** Opening EXTRACTED ENTRIES block **

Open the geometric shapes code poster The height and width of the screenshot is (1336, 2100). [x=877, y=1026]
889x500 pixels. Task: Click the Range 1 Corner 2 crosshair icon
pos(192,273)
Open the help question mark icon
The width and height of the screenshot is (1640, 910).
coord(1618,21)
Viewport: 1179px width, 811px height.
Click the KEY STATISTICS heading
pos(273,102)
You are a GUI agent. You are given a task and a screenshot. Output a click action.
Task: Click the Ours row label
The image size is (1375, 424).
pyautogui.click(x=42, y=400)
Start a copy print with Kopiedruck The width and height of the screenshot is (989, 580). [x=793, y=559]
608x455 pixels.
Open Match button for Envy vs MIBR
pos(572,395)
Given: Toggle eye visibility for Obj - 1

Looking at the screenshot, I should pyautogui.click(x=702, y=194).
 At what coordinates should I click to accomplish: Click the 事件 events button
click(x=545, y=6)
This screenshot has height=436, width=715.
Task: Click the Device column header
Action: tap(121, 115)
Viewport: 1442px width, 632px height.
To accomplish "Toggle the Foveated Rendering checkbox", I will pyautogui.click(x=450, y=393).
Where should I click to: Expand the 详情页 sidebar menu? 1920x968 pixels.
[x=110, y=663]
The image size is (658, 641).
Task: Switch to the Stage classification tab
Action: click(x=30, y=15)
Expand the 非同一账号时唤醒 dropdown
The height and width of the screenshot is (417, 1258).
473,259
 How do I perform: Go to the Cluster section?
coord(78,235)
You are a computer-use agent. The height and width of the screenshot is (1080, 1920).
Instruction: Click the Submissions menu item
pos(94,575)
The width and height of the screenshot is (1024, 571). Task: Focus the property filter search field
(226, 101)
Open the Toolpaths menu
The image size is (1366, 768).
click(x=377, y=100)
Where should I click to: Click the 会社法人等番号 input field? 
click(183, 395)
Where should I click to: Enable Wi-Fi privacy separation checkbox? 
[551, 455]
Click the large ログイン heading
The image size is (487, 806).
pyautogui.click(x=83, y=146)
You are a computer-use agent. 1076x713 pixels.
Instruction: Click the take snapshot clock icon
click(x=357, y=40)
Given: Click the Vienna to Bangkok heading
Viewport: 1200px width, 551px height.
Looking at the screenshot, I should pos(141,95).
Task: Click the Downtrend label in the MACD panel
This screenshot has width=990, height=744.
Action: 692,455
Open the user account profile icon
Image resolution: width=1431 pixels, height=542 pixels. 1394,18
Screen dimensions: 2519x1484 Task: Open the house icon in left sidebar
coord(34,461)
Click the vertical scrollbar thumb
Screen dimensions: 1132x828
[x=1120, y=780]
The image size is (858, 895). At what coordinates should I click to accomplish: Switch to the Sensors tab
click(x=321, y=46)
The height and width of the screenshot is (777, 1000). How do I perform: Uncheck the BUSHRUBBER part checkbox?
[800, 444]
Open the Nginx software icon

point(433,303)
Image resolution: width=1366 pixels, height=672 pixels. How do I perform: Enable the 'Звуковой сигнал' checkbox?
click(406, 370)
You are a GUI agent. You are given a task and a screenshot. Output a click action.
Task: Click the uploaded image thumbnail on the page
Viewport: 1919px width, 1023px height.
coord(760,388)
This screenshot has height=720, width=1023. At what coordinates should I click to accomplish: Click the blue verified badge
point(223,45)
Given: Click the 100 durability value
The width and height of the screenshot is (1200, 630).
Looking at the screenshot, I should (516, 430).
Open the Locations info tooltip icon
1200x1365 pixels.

** Closing EXTRACTED ENTRIES block **

__HOW TO COMPLETE THIS TASK__
Some of the data mentions "computer". Copy every line where it does.

__RESULT FOR THIS TASK__
You are a computer-use agent. The height and width of the screenshot is (1080, 1920).
You are a computer-use agent. 1076x713 pixels.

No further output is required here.